Protist diversity and distribution: some basic considerations

Foissner, Wilhelm
February 2008
Biodiversity & Conservation;Feb2008, Vol. 17 Issue 2, p235
Academic Journal
This essay discusses protist species number and geographic distribution, both heavily influenced by undersampling and human introductions. The features of the ubiquity model and the moderate endemicity model are compared. I recognize five main flaws of the ubiquity model, viz., the ignorance of the extraordinary possibilities protists have to speciate due to their short generation time and the likelihood that many persisted over geological time scales; that all protist species have high abundances; that their small size is a main reason for global distribution; the ignorance of human introductions; and the rejection of literature evidence on the occurrence of flagship species with restricted distribution in a wide variety of protists. Thus, the data available support the moderate endemicity model which proposes about 300,000 extant, free-living protist species, of which one third might have a restricted distribution, i.e., is not cosmopolitan in spite of suitable habitats.

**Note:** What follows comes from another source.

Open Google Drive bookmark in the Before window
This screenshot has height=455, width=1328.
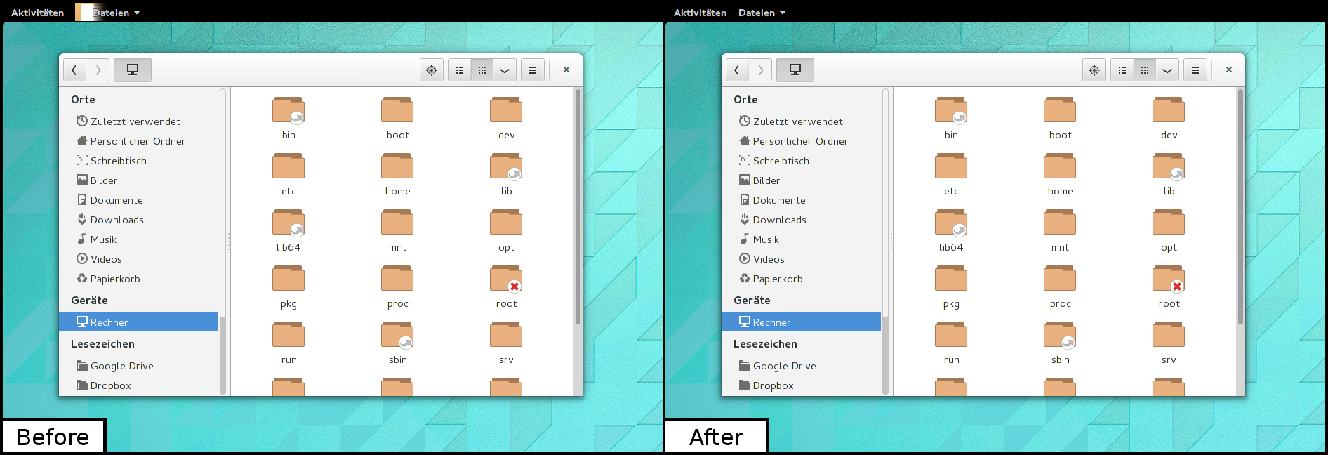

To sum up, the distribution of protists, flowering plants, and larger animals has much in common, but protists usually have wider ranges and thus a higher proportion of cosmopolites. Future research should reconcile morphologic, genetic, and ecological species concepts because this is crucial for determining the number of protist species. Further, greatly intensified research is required on morphospecies in heterotrophic protists because their diversity has never been investigated in large areas of the earth.